Switching between 3.3 and 5v is inconvenient to say the least.

Switching between 3.3 and 5v. Solder pads are just not acceptable and severely limit the utility of the board. The sort of person who has a need for the convenience of switching out the serial connection probably works with more than one kind of processor voltage as well. I was disappointed to not find a place for jumper pins or (better), a switch.

If increasing the size of the board is a price to pay, so be it.

I’m left trying to figure out how to implement that myself. The goal is not to tear up the contact points on the board. My best thought is to glue a micro switch onto the female connector and then run leads, using wire wrap wire, back to the solder pads. This will be delicate surgery.

A useful product, but...

The capability to simultaneously use these boards to program from USB and make a serial connection with another board looks useful, although I have tried it out yet.
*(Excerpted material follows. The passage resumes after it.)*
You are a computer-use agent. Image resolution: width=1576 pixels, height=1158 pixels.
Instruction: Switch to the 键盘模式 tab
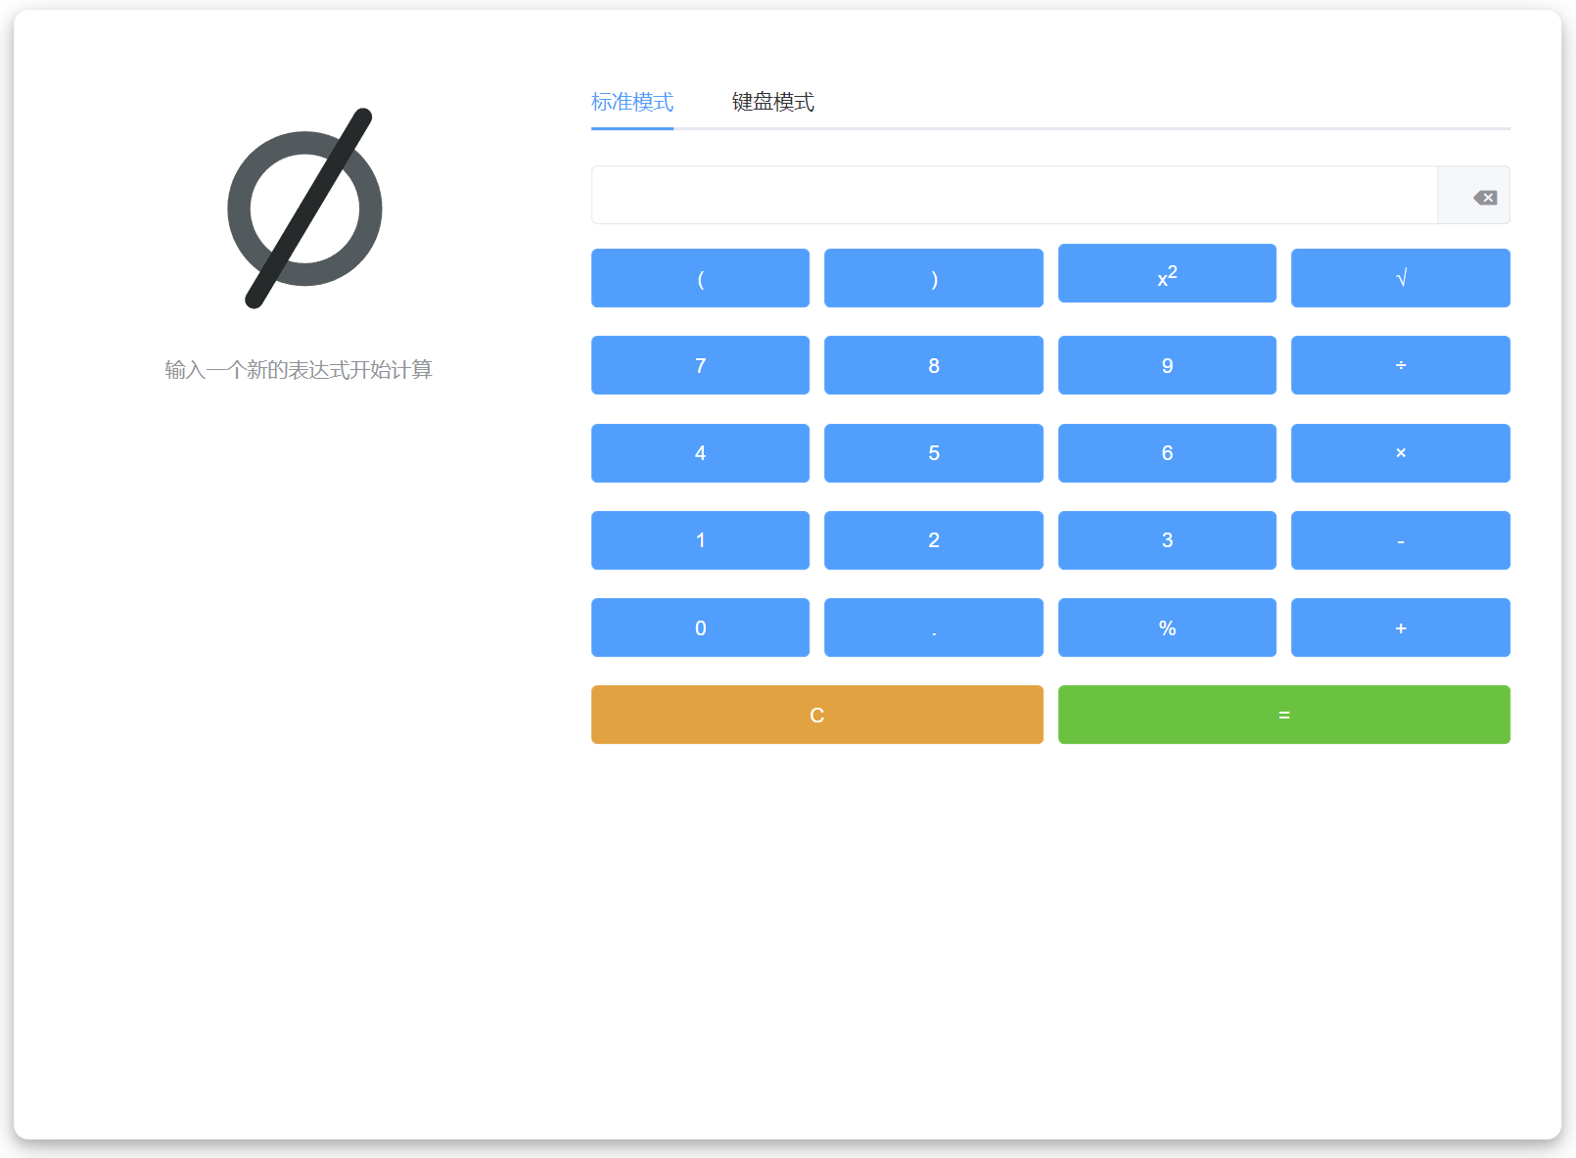click(x=772, y=102)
My main complaint, as others have said, is the cumbersome requirement of soldering two pads together to change the operating voltage from 3.3V to 5V. I regularly switch between the two voltages, so having to unsolder and re-solder two tiny PCB pads was unacceptable. I spent a fair amount of time wiring in my own surface mount slide switch. Not easy or pretty, but better than the solder pad approach. I understand the concern about damaging a connected 3.3V board if this board is set to 5V. Having to re-solder tiny PCB pads is also risky. How about using a .1" jumper or shunt - not as easy as a switch, but a lot more convenient (and safer) than a solder bridge.

I'll make one more point that others have made. There is no way to mount this board, no mounting holds in the PCB. I have this complaint about many other Arduino PCB products. I understand they want to make them small, but I'd take the small increase in board size to be able to easily mount the boards.